Após a derrubada de Nicolás Maduro, líder da Venezuela, em ataque dos Estados Unidos ao país no sábado (3), analistas divergem sobre o que esperar no curto prazo para preços do petróleo. Alguns consideram possível que haja alta no curtíssimo prazo, pela turbulência que a ação inesperada dos EUA pode causar no mercado.
A maioria, no entanto, entende que já havia precificação de um potencial conflito dos EUA com a Venezuela e, portanto, não haveria grandes movimentações no preço dos principais contratos da commodity.
Outro ponto destacado por analistas em relação ao impacto da operação dos EUA no mercado do petróleo é a produção da Venezuela ser muito aquém da capacidade das reservas que detém. Esse aspecto foi, inclusive, explorado nas falas de Donald Trump, presidente dos EUA, em coletiva de imprensa sobre a operação realizada na madrugada deste sábado.

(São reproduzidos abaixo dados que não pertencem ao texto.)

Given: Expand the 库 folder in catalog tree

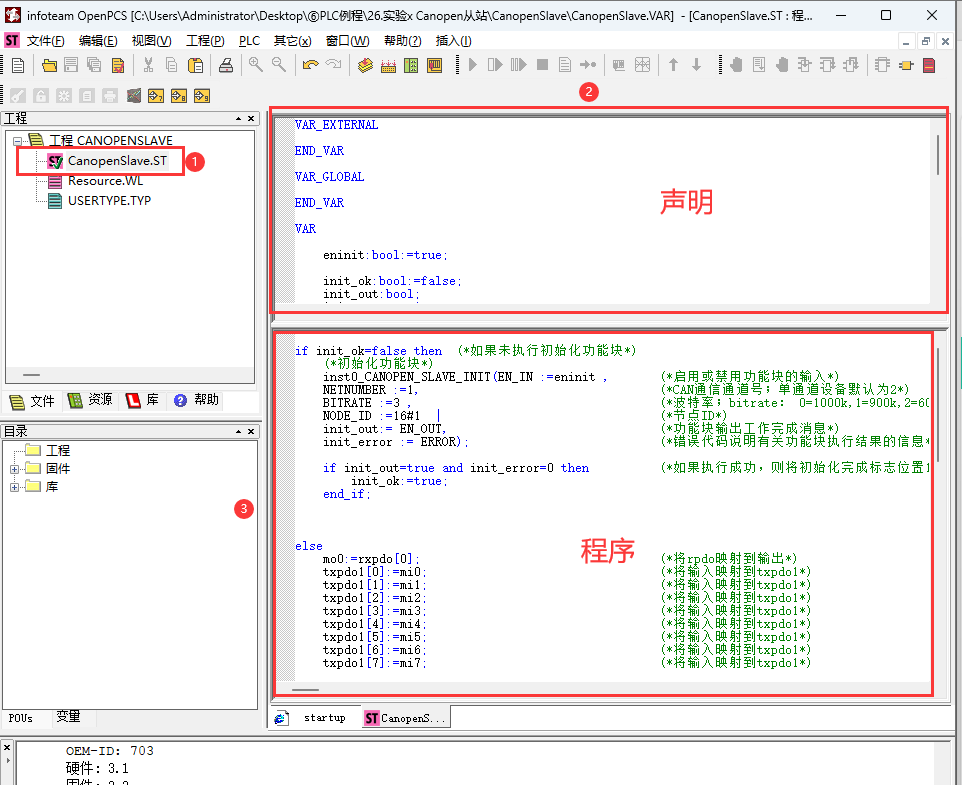Looking at the screenshot, I should tap(15, 487).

Trump destacou que a Venezuela retirava um percentual muito baixo de sua energia das grandes reservas de petróleo que detém. Por isso, o presidente americano afirmou que grandes companhias petroleiras explorariam a região para trazer riqueza tanto para o povo da Venezuela, em suas palavras, quanto para pessoas de fora da Venezuela que foram “roubadas” pelo regime. Trump falou ainda em “reembolso” das instalações que foram estatizadas na Venezuela e dos custos da operação, além de eventuais gastos com “administração” do país.

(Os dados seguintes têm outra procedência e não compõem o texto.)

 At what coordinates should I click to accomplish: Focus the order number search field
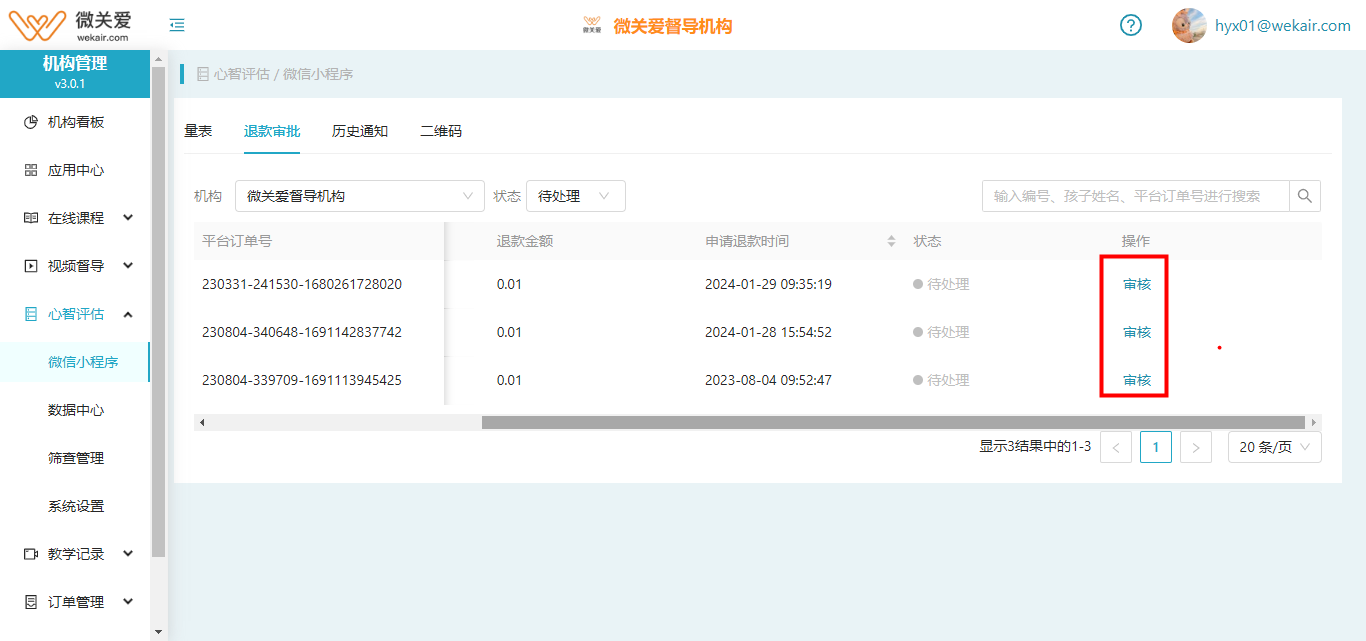pos(1135,196)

Embora a escala do ataque dos EUA tenha sido inesperada, os mercados já haviam precificado um conflito com a Venezuela que interromperia as exportações de petróleo, disse Arne Lohmann Rasmussen, analista-chefe e chefe de pesquisa da A/S Global Risk Management, à CNBC.
O conflito também ocorre em um momento em que o mercado global de petróleo está com excesso de oferta e a demanda está relativamente fraca, um padrão comum no primeiro trimestre do ano, acrescentou.

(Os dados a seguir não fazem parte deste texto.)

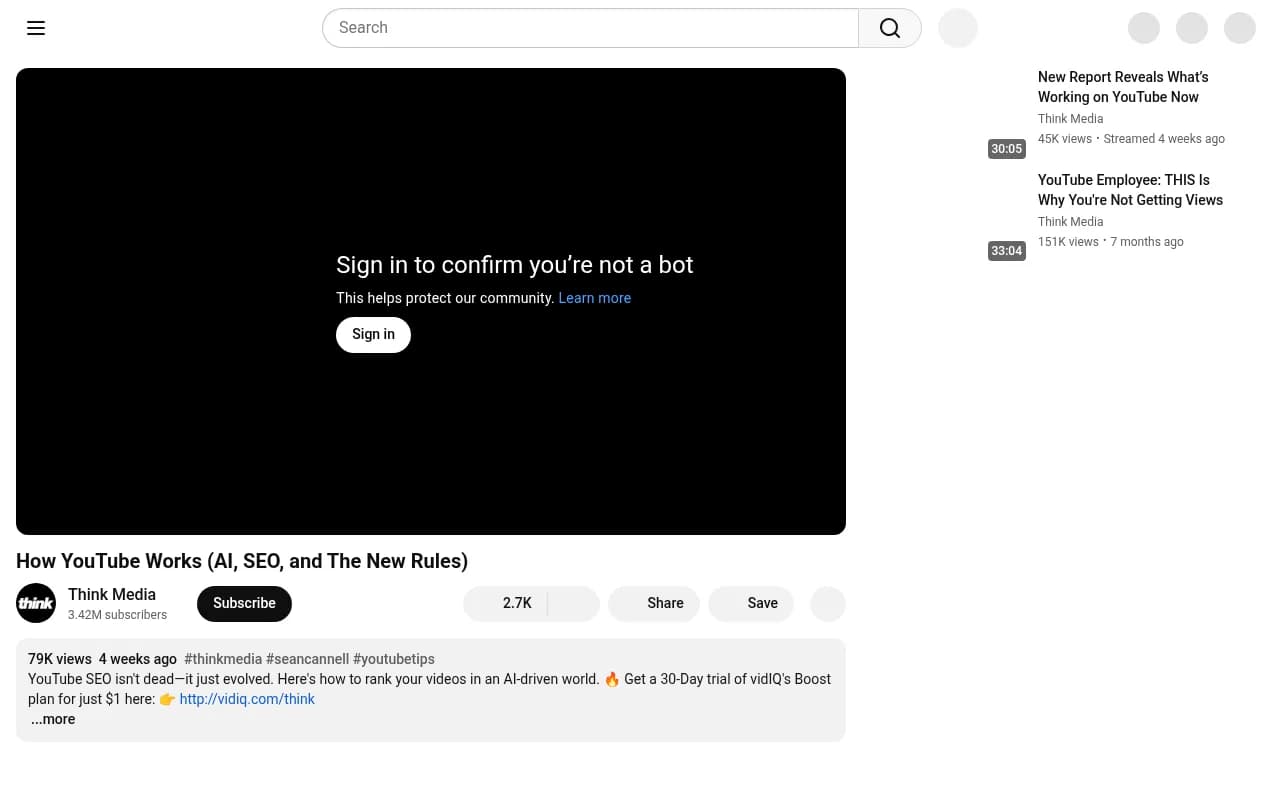Click the search magnifier icon
The image size is (1280, 800).
click(x=889, y=28)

Analistas ouvidos pela CNBC apontam a possibilidade de preços do petróleo Brent subirem apenas cerca de 1 a 2 dólares, ou até menos, quando a negociação de futuros abrir neste domingo à noite. Há também projeção de queda do Brent cairá um pouco na próxima semana em relação ao fechamento de sexta-feira, que foi de 60,75 dólares.
Os contratos futuros do petróleo caíram 18% no ano passado, sua maior queda anual desde a pandemia de 2020, à medida que os suprimentos aumentaram entre os membros da OPEP+ e outros grandes produtores, enquanto os prognósticos indicam um excedente significativo e crescente em 2026.
Os preços do petróleo podem cair ainda mais, já que a derrubada do regime aumenta a possibilidade de, eventualmente, aumentar a produção de petróleo na Venezuela, disseram analistas à CNBC.
Não houve discussão sobre a Venezuela na chamada, e vários delegados disseram que seria prematuro ajustar a oferta em resposta à captura de Maduro. Mesmo assim, a perspectiva para a produção venezuelana pode se tornar uma questão importante para o grupo nos próximos meses.
Analistas e traders afirmam que pode levar anos para que a infraestrutura crítica da Venezuela seja totalmente reparada e para que o petróleo flua livremente do país, que atualmente responde por menos de 1% do fornecimento global, apesar de possuir as maiores reservas do mundo.